§ **TASK STATEMENT**
When you return the data, keep each character exactly as it appears.

§ **STORED DATA**

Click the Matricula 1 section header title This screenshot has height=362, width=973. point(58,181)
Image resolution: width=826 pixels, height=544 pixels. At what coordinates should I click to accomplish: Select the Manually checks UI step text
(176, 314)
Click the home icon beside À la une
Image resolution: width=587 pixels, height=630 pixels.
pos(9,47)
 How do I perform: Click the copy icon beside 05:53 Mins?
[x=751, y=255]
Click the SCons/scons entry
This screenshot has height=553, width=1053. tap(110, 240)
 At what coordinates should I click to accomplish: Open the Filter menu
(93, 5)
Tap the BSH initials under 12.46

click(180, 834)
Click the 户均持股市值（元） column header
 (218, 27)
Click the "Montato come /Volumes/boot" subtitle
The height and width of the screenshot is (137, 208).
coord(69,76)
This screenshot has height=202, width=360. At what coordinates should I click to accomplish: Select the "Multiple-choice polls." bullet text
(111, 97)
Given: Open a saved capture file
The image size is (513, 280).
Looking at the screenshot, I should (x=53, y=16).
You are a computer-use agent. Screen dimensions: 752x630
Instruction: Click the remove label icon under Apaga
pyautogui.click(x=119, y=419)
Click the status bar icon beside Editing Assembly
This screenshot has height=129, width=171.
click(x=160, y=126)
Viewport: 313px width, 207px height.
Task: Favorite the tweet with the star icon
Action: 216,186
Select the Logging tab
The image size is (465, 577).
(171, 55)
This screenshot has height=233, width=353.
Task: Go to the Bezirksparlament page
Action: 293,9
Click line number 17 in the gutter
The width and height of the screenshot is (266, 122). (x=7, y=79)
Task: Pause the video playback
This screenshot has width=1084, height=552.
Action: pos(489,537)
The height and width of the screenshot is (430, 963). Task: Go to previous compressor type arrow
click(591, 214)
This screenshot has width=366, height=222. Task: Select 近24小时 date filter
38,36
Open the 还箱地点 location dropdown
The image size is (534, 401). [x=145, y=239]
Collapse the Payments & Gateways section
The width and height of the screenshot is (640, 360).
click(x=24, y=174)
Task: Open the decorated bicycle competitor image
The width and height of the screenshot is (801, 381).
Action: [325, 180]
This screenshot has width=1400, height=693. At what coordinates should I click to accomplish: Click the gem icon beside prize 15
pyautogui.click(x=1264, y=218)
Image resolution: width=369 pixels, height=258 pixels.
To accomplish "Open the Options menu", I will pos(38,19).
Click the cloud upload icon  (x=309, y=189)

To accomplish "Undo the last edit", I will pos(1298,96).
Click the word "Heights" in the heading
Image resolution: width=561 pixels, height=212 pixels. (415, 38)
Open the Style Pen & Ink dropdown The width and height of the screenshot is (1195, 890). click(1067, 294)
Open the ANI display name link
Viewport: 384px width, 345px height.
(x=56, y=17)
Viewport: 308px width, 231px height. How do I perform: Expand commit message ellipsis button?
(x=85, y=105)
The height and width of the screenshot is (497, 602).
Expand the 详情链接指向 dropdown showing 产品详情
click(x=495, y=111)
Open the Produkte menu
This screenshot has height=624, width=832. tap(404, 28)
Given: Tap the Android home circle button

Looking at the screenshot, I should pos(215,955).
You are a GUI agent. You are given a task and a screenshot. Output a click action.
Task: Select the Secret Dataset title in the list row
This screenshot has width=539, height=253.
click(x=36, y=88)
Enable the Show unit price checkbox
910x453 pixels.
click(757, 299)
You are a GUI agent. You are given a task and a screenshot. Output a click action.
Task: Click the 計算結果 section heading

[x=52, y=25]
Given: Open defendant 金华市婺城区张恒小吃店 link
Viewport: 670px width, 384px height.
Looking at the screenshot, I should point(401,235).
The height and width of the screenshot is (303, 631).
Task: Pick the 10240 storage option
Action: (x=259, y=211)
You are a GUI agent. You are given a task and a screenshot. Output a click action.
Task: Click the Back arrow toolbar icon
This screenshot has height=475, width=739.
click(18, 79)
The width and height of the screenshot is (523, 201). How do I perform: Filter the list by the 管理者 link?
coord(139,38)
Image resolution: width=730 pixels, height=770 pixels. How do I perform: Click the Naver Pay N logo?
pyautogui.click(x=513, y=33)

§ **OUTPUT FOR THIS EXERCISE**
Click the Matricula 1 section header title This screenshot has height=362, width=973. point(58,181)
Image resolution: width=826 pixels, height=544 pixels. At what coordinates should I click to accomplish: Select the Manually checks UI step text
(176, 314)
Click the home icon beside À la une
Image resolution: width=587 pixels, height=630 pixels.
pos(9,47)
 How do I perform: Click the copy icon beside 05:53 Mins?
[x=751, y=255]
Click the SCons/scons entry
This screenshot has height=553, width=1053. tap(110, 240)
 At what coordinates should I click to accomplish: Open the Filter menu
(93, 5)
Tap the BSH initials under 12.46

click(180, 834)
Click the 户均持股市值（元） column header
 (218, 27)
Click the "Montato come /Volumes/boot" subtitle
The height and width of the screenshot is (137, 208).
coord(69,76)
This screenshot has height=202, width=360. At what coordinates should I click to accomplish: Select the "Multiple-choice polls." bullet text
(111, 97)
Given: Open a saved capture file
The image size is (513, 280).
Looking at the screenshot, I should (x=53, y=16).
You are a computer-use agent. Screen dimensions: 752x630
Instruction: Click the remove label icon under Apaga
pyautogui.click(x=119, y=419)
Click the status bar icon beside Editing Assembly
This screenshot has height=129, width=171.
click(x=160, y=126)
Viewport: 313px width, 207px height.
Task: Favorite the tweet with the star icon
Action: 216,186
Select the Logging tab
The image size is (465, 577).
(171, 55)
This screenshot has height=233, width=353.
Task: Go to the Bezirksparlament page
Action: 293,9
Click line number 17 in the gutter
The width and height of the screenshot is (266, 122). (x=7, y=79)
Task: Pause the video playback
This screenshot has width=1084, height=552.
Action: pos(489,537)
The height and width of the screenshot is (430, 963). Task: Go to previous compressor type arrow
click(591, 214)
This screenshot has width=366, height=222. Task: Select 近24小时 date filter
38,36
Open the 还箱地点 location dropdown
The image size is (534, 401). [x=145, y=239]
Collapse the Payments & Gateways section
The width and height of the screenshot is (640, 360).
click(x=24, y=174)
Task: Open the decorated bicycle competitor image
The width and height of the screenshot is (801, 381).
Action: [325, 180]
This screenshot has width=1400, height=693. At what coordinates should I click to accomplish: Click the gem icon beside prize 15
pyautogui.click(x=1264, y=218)
Image resolution: width=369 pixels, height=258 pixels.
To accomplish "Open the Options menu", I will pos(38,19).
Click the cloud upload icon  (x=309, y=189)

To accomplish "Undo the last edit", I will pos(1298,96).
Click the word "Heights" in the heading
Image resolution: width=561 pixels, height=212 pixels. (415, 38)
Open the Style Pen & Ink dropdown The width and height of the screenshot is (1195, 890). click(1067, 294)
Open the ANI display name link
Viewport: 384px width, 345px height.
(x=56, y=17)
Viewport: 308px width, 231px height. How do I perform: Expand commit message ellipsis button?
(x=85, y=105)
The height and width of the screenshot is (497, 602).
Expand the 详情链接指向 dropdown showing 产品详情
click(x=495, y=111)
Open the Produkte menu
This screenshot has height=624, width=832. tap(404, 28)
Given: Tap the Android home circle button

Looking at the screenshot, I should pos(215,955).
You are a GUI agent. You are given a task and a screenshot. Output a click action.
Task: Select the Secret Dataset title in the list row
This screenshot has width=539, height=253.
click(x=36, y=88)
Enable the Show unit price checkbox
910x453 pixels.
click(757, 299)
You are a GUI agent. You are given a task and a screenshot. Output a click action.
Task: Click the 計算結果 section heading

[x=52, y=25]
Given: Open defendant 金华市婺城区张恒小吃店 link
Viewport: 670px width, 384px height.
Looking at the screenshot, I should point(401,235).
The height and width of the screenshot is (303, 631).
Task: Pick the 10240 storage option
Action: (x=259, y=211)
You are a GUI agent. You are given a task and a screenshot. Output a click action.
Task: Click the Back arrow toolbar icon
This screenshot has height=475, width=739.
click(18, 79)
The width and height of the screenshot is (523, 201). How do I perform: Filter the list by the 管理者 link?
coord(139,38)
Image resolution: width=730 pixels, height=770 pixels. How do I perform: Click the Naver Pay N logo?
pyautogui.click(x=513, y=33)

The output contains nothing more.